Items from a data source

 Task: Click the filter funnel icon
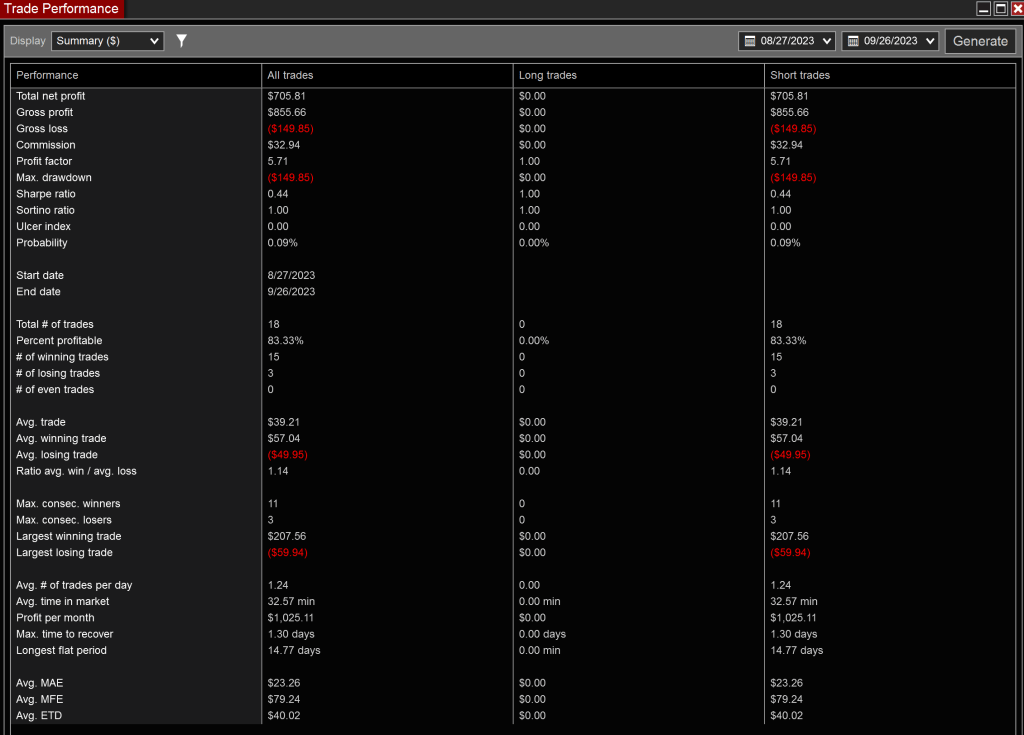pyautogui.click(x=181, y=41)
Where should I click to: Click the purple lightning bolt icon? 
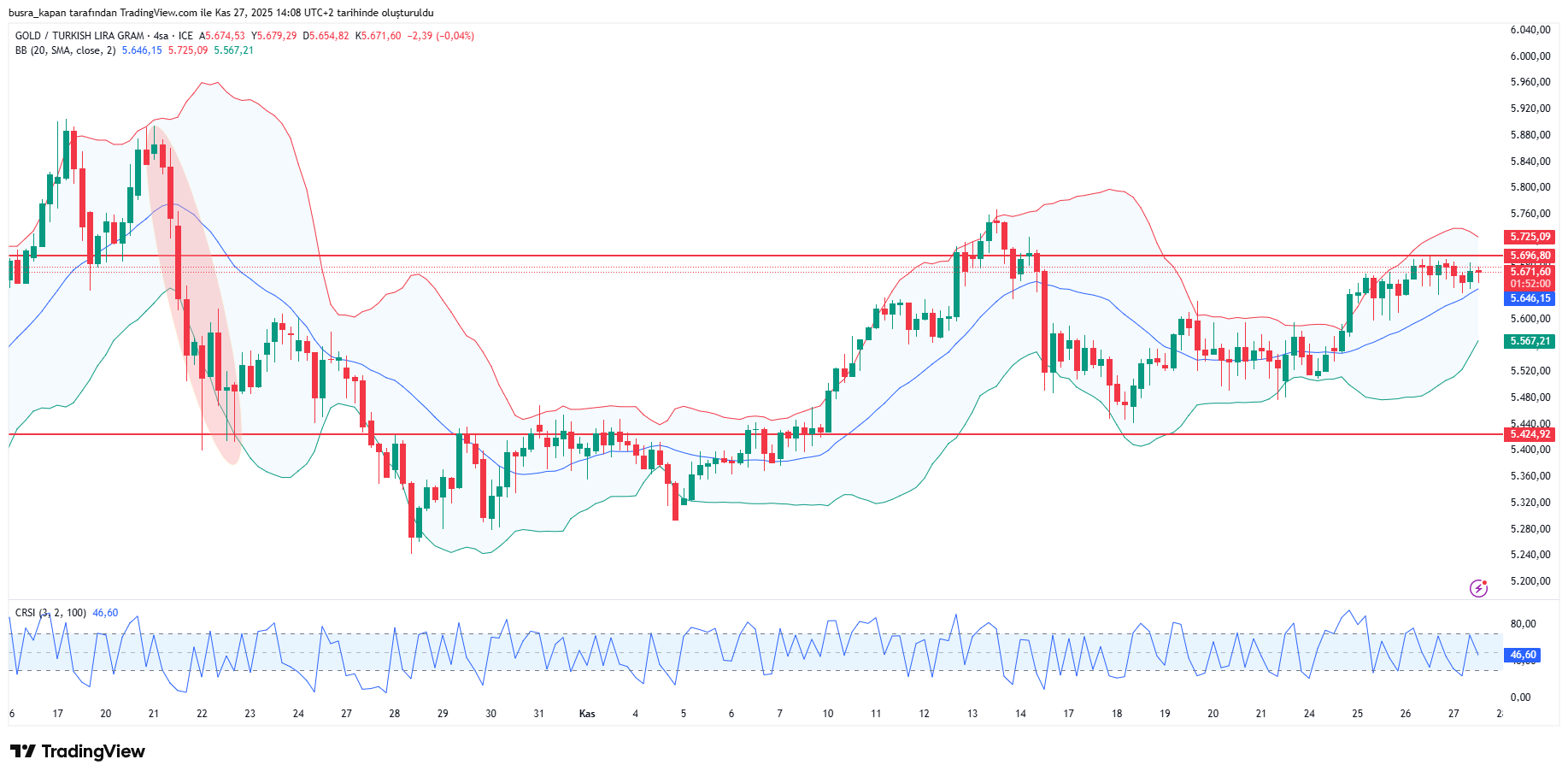point(1478,588)
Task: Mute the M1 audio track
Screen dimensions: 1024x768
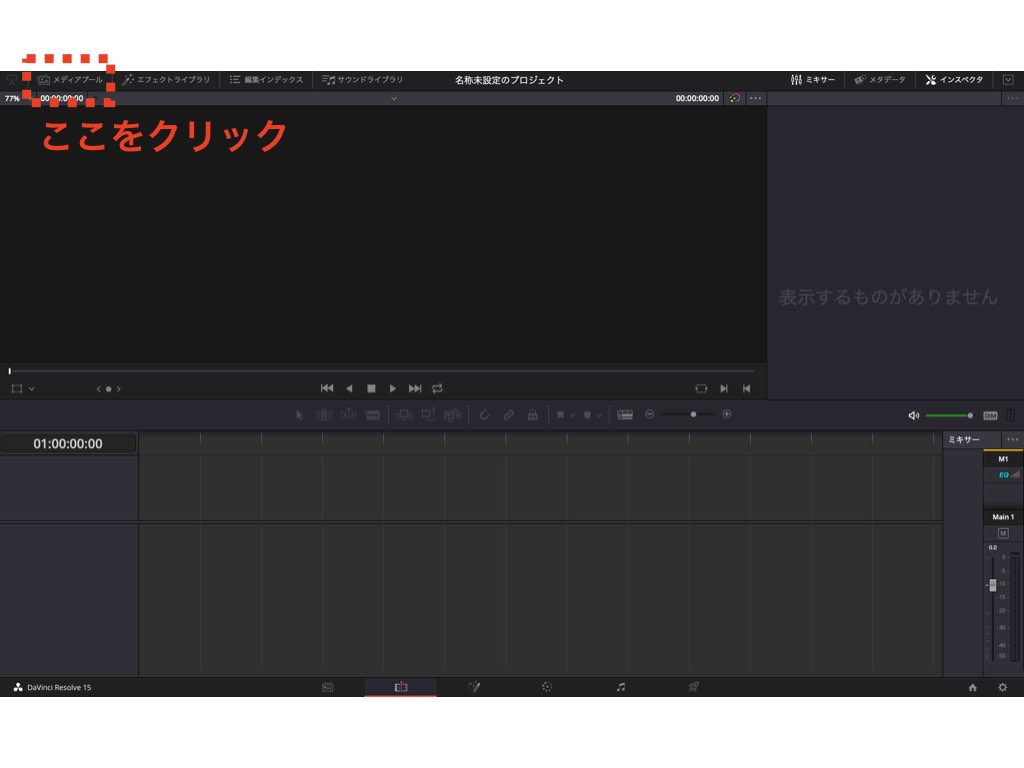Action: [x=1005, y=533]
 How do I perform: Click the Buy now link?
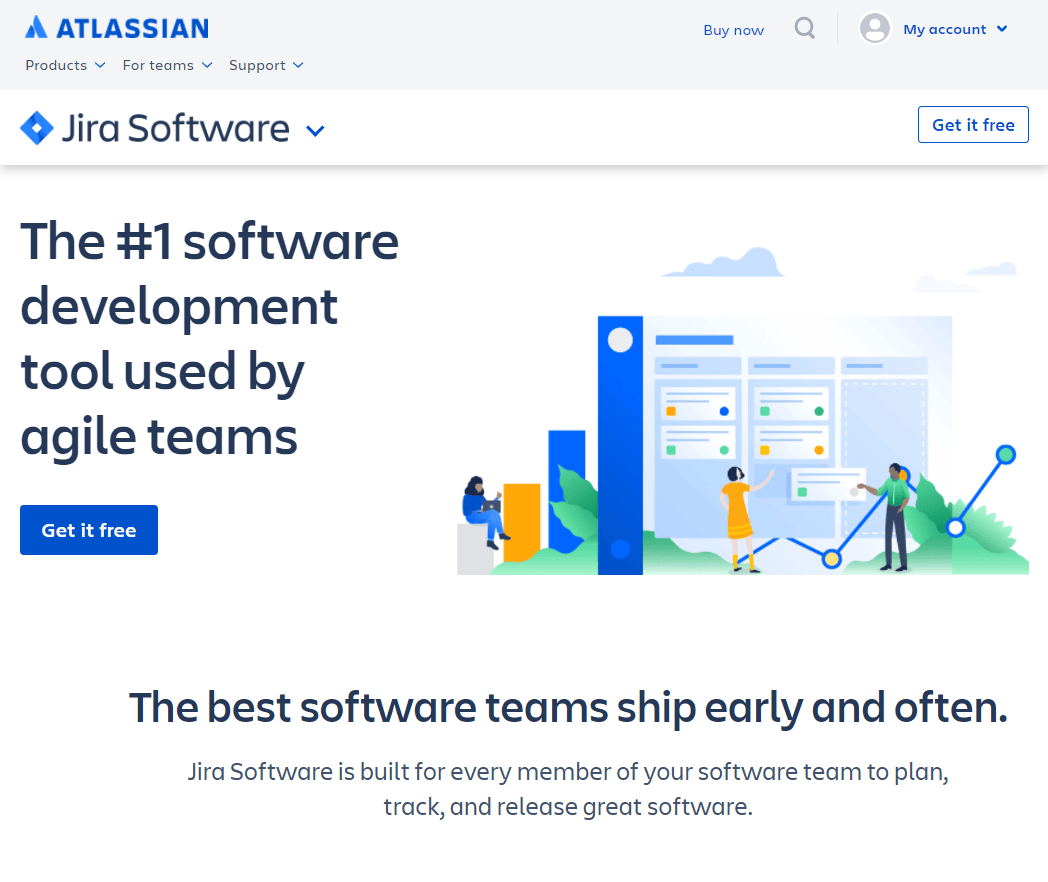click(x=733, y=30)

• _EXERCISE_: Only the lines from the one with "Task: Mute the M1 audio track" through the end of the data, both ends included, should be written out exactly, and no pictures should appear.

• _TASK RESULT_:
Task: Mute the M1 audio track
Screen dimensions: 1024x768
Action: [x=1005, y=533]
 How do I perform: Click the Buy now link?
click(x=733, y=30)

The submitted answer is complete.